§ **Work required**
Each entry must be output once more without any change.

======== Records provided ========

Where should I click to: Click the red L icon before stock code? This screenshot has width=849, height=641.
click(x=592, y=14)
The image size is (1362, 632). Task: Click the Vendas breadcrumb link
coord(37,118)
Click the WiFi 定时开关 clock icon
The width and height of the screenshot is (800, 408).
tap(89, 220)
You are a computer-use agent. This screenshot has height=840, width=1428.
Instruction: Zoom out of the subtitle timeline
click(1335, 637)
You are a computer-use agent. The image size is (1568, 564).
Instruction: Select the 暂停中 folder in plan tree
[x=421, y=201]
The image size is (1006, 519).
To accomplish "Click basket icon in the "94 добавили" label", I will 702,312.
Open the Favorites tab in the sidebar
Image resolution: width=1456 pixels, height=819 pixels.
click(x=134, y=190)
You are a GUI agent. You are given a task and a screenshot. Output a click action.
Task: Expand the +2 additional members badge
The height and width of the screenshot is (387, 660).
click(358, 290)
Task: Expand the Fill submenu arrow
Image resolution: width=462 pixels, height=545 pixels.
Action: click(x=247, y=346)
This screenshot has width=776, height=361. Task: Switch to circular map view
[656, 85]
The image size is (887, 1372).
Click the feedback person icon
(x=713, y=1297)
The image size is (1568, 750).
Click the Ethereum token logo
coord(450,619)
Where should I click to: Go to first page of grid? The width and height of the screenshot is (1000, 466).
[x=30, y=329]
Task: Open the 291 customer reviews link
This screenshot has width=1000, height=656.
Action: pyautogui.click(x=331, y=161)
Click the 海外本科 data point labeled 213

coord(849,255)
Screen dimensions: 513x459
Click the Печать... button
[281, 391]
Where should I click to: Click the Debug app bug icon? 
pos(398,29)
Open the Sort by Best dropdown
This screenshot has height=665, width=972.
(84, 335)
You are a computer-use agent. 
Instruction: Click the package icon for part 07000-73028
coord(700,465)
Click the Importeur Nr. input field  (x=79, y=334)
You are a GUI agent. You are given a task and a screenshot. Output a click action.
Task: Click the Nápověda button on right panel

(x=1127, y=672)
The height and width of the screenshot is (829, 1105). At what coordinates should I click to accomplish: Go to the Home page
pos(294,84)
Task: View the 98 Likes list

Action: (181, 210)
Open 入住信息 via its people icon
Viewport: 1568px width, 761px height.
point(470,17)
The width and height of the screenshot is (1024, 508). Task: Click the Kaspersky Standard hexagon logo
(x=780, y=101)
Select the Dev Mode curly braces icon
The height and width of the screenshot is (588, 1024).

========

§ **Answer space**
Where should I click to: Click the red L icon before stock code? This screenshot has width=849, height=641.
click(x=592, y=14)
The image size is (1362, 632). Task: Click the Vendas breadcrumb link
coord(37,118)
Click the WiFi 定时开关 clock icon
The width and height of the screenshot is (800, 408).
tap(89, 220)
You are a computer-use agent. This screenshot has height=840, width=1428.
Instruction: Zoom out of the subtitle timeline
click(1335, 637)
You are a computer-use agent. The image size is (1568, 564).
Instruction: Select the 暂停中 folder in plan tree
[x=421, y=201]
The image size is (1006, 519).
To accomplish "Click basket icon in the "94 добавили" label", I will 702,312.
Open the Favorites tab in the sidebar
Image resolution: width=1456 pixels, height=819 pixels.
click(x=134, y=190)
You are a GUI agent. You are given a task and a screenshot. Output a click action.
Task: Expand the +2 additional members badge
The height and width of the screenshot is (387, 660).
click(358, 290)
Task: Expand the Fill submenu arrow
Image resolution: width=462 pixels, height=545 pixels.
Action: click(x=247, y=346)
This screenshot has width=776, height=361. Task: Switch to circular map view
[656, 85]
The image size is (887, 1372).
Click the feedback person icon
(x=713, y=1297)
The image size is (1568, 750).
Click the Ethereum token logo
coord(450,619)
Where should I click to: Go to first page of grid? The width and height of the screenshot is (1000, 466).
[x=30, y=329]
Task: Open the 291 customer reviews link
This screenshot has width=1000, height=656.
Action: pyautogui.click(x=331, y=161)
Click the 海外本科 data point labeled 213

coord(849,255)
Screen dimensions: 513x459
Click the Печать... button
[281, 391]
Where should I click to: Click the Debug app bug icon? 
pos(398,29)
Open the Sort by Best dropdown
This screenshot has height=665, width=972.
(84, 335)
You are a computer-use agent. 
Instruction: Click the package icon for part 07000-73028
coord(700,465)
Click the Importeur Nr. input field  (x=79, y=334)
You are a GUI agent. You are given a task and a screenshot. Output a click action.
Task: Click the Nápověda button on right panel

(x=1127, y=672)
The height and width of the screenshot is (829, 1105). At what coordinates should I click to accomplish: Go to the Home page
pos(294,84)
Task: View the 98 Likes list

Action: (181, 210)
Open 入住信息 via its people icon
Viewport: 1568px width, 761px height.
point(470,17)
The width and height of the screenshot is (1024, 508). Task: Click the Kaspersky Standard hexagon logo
(x=780, y=101)
Select the Dev Mode curly braces icon
The height and width of the screenshot is (588, 1024).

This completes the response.